Chers compatriotes,
Avec une population estimée à près de 45 000 personnes, les gabonais de l’étranger représentent l’équivalent de la population des provinces de la Nyanga ou de l’Ogooué-Ivindo. C’est pourquoi nous avons sollicité, lors de la première convention des gabonais de l’étranger, qui s’est tenue à Paris, en février 2002, l’élévation de la diaspora gabonaise au rang de 10ᵉ province du Gabon.
Bien que ce projet n’ait pas encore abouti, nous savons tous que les mentalités évoluent et que, grâce aux plus jeunes, il se concrétisera un jour.
Durant notre long séjour à l’étranger, nous avons constaté que la diaspora gabonaise de France joue un rôle de premier plan dans la promotion du Gabon à l’international. C’est d’ailleurs la raison pour laquelle les activistes gabonais les plus en vue sont ceux qui résident en France.

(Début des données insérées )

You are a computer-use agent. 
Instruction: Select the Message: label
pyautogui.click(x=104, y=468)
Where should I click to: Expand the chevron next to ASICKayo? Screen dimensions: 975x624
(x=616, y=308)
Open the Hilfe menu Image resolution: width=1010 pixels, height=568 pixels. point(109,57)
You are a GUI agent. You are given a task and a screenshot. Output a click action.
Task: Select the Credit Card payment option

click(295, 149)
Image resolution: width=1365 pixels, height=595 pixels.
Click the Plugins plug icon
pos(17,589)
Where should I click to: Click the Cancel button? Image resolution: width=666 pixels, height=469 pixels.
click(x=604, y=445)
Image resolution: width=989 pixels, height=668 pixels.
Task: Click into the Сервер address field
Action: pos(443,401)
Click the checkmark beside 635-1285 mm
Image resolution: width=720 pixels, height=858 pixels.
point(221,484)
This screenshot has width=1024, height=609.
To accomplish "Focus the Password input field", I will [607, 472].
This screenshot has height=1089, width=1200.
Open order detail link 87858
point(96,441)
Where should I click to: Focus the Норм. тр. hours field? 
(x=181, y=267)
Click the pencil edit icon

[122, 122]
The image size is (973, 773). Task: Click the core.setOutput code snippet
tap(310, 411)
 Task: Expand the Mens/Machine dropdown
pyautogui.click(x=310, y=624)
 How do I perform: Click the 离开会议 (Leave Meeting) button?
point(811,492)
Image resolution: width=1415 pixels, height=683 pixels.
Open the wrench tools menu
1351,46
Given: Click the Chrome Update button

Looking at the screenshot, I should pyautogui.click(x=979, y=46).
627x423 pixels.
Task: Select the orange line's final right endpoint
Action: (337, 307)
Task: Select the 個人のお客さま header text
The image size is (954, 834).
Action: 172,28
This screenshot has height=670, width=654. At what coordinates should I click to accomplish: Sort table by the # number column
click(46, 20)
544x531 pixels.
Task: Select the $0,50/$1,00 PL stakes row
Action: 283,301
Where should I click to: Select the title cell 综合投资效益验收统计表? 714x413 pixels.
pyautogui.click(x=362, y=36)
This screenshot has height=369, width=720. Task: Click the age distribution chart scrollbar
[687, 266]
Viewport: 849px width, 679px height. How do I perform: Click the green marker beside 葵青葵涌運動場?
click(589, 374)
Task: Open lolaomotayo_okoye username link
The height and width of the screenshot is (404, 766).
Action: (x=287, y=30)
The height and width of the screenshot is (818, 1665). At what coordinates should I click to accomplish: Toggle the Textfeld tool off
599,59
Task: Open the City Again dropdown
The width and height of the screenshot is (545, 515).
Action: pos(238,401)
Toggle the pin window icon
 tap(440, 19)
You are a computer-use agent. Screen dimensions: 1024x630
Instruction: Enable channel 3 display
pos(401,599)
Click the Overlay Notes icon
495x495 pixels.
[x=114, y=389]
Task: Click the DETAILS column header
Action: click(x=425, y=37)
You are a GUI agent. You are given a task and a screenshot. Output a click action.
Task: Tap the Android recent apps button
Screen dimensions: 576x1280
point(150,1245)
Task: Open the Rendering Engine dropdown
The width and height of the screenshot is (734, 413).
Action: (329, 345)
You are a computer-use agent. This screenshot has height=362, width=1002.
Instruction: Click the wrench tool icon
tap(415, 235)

Cependant, en cette période de transition, il est essentiel que la diaspora s’unisse et fasse preuve de responsabilité dans ses discours et ses actions. L’activisme des gabonais de la diaspora est crucial pour notre avenir, mais il ne doit pas se transformer en un vecteur d’injures ou de calomnies à l’encontre de ceux qui œuvrent actuellement pour la stabilité et la dignité de notre nation.
Accuser sans preuves ou propager des rumeurs ne fait qu’attiser les tensions et nuire à notre communauté. Au lieu de cela, engageons-nous dans un dialogue respectueux et constructif. Soulignons les défis auxquels nous sommes confrontés, mais faisons-le avec dignité et respect envers ceux qui conduisent notre transition.
Nous avons tous un rôle à jouer dans la construction d’un Gabon plus fort. Exprimons nos préoccupations de manière constructive et travaillons ensemble pour un avenir meilleur, sans recourir aux attaques personnelles.
Restons unis et faisons preuve de sagesse.
Par Petit-Lambert Ovono, évaluateur certifié des politiques publiques, président de SOGEVAL, éditorialiste.